▶ **Goal of the exercise**
Copy out the items word for word, from the beginning of the items through the line that contains "tap(425, 70)", including that line.

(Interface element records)
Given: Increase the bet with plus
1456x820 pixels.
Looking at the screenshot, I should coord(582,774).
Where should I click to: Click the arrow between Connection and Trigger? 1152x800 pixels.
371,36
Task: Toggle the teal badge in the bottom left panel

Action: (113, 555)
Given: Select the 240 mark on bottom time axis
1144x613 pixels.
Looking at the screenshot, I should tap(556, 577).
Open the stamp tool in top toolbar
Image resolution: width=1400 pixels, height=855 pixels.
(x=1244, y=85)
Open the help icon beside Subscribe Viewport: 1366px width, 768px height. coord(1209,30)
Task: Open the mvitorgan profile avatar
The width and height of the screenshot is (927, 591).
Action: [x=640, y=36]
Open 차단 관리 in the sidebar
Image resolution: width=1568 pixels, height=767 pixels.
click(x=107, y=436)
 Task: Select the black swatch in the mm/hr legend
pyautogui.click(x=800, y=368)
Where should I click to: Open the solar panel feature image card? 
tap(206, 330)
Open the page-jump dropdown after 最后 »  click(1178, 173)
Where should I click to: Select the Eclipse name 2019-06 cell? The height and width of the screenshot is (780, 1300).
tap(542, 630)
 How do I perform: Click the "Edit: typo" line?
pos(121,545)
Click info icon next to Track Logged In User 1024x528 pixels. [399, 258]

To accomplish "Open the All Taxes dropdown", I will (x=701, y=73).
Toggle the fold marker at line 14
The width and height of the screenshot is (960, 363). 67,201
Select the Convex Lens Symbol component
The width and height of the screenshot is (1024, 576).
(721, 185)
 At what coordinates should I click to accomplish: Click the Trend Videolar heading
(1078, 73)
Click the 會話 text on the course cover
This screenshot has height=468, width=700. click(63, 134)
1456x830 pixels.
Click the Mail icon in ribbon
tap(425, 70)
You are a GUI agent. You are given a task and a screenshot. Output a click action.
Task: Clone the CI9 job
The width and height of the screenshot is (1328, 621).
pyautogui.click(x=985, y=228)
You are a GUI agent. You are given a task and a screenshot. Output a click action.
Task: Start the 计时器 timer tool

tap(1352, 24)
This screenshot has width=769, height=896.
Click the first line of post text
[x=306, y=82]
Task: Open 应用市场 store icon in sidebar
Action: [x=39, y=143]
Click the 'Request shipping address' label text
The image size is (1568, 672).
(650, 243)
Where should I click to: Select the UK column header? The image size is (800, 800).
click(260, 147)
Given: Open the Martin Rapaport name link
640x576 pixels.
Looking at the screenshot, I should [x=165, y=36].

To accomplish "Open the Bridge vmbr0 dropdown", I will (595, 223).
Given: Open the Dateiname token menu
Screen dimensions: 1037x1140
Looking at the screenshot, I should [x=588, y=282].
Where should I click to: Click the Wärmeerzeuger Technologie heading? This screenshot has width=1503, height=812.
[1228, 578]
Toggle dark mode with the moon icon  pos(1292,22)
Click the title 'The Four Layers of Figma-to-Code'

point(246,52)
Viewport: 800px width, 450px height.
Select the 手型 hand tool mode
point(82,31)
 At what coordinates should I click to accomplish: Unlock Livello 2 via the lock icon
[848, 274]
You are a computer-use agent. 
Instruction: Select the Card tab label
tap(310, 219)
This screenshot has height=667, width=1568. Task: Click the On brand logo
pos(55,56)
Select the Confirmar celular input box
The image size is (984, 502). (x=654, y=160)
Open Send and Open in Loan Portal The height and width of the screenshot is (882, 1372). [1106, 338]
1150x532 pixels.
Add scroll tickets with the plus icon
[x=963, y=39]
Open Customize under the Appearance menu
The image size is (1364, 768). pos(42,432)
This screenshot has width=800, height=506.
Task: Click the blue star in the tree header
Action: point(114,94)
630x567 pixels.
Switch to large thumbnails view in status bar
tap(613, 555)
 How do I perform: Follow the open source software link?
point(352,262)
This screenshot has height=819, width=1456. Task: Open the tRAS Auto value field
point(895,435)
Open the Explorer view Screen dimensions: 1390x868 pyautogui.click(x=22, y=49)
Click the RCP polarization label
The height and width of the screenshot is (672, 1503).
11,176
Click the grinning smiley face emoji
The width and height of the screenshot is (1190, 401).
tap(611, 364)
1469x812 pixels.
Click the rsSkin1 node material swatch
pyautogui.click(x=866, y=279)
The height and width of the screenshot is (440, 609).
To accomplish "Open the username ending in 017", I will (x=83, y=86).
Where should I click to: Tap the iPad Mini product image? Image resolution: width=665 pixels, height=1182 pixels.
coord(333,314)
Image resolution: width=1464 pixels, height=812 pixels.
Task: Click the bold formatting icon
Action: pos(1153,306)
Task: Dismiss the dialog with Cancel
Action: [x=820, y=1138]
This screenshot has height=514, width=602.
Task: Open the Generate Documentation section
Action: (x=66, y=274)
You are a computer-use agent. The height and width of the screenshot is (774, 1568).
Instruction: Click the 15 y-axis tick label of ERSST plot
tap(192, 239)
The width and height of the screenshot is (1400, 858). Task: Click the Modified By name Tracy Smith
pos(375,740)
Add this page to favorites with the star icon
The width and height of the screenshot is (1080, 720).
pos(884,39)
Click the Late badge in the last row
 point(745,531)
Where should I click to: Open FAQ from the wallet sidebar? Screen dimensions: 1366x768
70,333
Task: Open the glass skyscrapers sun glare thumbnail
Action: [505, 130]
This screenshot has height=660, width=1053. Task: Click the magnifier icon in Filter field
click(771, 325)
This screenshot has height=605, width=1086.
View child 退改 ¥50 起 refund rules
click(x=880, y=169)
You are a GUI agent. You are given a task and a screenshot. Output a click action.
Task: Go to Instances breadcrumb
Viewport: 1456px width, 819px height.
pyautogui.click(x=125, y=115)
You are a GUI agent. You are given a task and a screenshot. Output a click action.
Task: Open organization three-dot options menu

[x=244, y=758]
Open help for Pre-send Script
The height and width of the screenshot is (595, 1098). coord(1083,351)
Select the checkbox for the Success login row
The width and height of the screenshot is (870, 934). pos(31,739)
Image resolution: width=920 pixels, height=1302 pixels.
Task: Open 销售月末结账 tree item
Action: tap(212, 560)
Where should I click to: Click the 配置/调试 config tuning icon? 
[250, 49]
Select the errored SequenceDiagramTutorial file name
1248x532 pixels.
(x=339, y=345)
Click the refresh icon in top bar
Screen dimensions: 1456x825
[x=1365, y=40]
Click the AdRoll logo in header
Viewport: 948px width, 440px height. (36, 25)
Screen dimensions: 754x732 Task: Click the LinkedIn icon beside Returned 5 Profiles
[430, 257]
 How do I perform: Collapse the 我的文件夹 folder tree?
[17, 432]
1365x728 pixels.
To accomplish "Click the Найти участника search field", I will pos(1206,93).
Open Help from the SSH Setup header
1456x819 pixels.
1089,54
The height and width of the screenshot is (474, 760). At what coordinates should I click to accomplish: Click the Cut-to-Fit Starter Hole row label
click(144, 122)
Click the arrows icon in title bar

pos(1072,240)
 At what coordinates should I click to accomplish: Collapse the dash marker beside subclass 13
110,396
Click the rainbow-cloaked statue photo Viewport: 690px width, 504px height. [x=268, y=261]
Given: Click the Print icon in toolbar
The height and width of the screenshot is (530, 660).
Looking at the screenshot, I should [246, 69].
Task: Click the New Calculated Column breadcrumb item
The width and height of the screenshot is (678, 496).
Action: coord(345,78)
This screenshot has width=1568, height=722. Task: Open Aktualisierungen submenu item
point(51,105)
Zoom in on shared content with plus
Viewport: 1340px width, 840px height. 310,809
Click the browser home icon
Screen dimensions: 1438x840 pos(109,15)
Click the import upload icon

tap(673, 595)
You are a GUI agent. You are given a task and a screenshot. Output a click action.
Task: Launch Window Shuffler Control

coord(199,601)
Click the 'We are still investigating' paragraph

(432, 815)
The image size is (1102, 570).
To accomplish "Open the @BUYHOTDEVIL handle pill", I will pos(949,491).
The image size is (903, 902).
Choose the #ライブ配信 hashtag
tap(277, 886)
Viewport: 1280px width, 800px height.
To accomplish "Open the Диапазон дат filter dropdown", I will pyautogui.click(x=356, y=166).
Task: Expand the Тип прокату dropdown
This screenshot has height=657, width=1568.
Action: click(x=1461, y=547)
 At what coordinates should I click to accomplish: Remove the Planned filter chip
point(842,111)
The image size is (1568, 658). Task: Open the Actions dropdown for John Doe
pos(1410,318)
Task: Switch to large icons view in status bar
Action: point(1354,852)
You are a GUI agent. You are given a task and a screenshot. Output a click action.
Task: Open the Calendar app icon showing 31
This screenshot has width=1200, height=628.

▶ **Correct result**
Given: Increase the bet with plus
1456x820 pixels.
Looking at the screenshot, I should coord(582,774).
Where should I click to: Click the arrow between Connection and Trigger? 1152x800 pixels.
371,36
Task: Toggle the teal badge in the bottom left panel

Action: (113, 555)
Given: Select the 240 mark on bottom time axis
1144x613 pixels.
Looking at the screenshot, I should tap(556, 577).
Open the stamp tool in top toolbar
Image resolution: width=1400 pixels, height=855 pixels.
(x=1244, y=85)
Open the help icon beside Subscribe Viewport: 1366px width, 768px height. coord(1209,30)
Task: Open the mvitorgan profile avatar
The width and height of the screenshot is (927, 591).
Action: [x=640, y=36]
Open 차단 관리 in the sidebar
Image resolution: width=1568 pixels, height=767 pixels.
click(x=107, y=436)
 Task: Select the black swatch in the mm/hr legend
pyautogui.click(x=800, y=368)
Where should I click to: Open the solar panel feature image card? 
tap(206, 330)
Open the page-jump dropdown after 最后 »  click(1178, 173)
Where should I click to: Select the Eclipse name 2019-06 cell? The height and width of the screenshot is (780, 1300).
tap(542, 630)
 How do I perform: Click the "Edit: typo" line?
pos(121,545)
Click info icon next to Track Logged In User 1024x528 pixels. [399, 258]

To accomplish "Open the All Taxes dropdown", I will (x=701, y=73).
Toggle the fold marker at line 14
The width and height of the screenshot is (960, 363). 67,201
Select the Convex Lens Symbol component
The width and height of the screenshot is (1024, 576).
(721, 185)
 At what coordinates should I click to accomplish: Click the Trend Videolar heading
(1078, 73)
Click the 會話 text on the course cover
This screenshot has height=468, width=700. click(63, 134)
1456x830 pixels.
Click the Mail icon in ribbon
tap(425, 70)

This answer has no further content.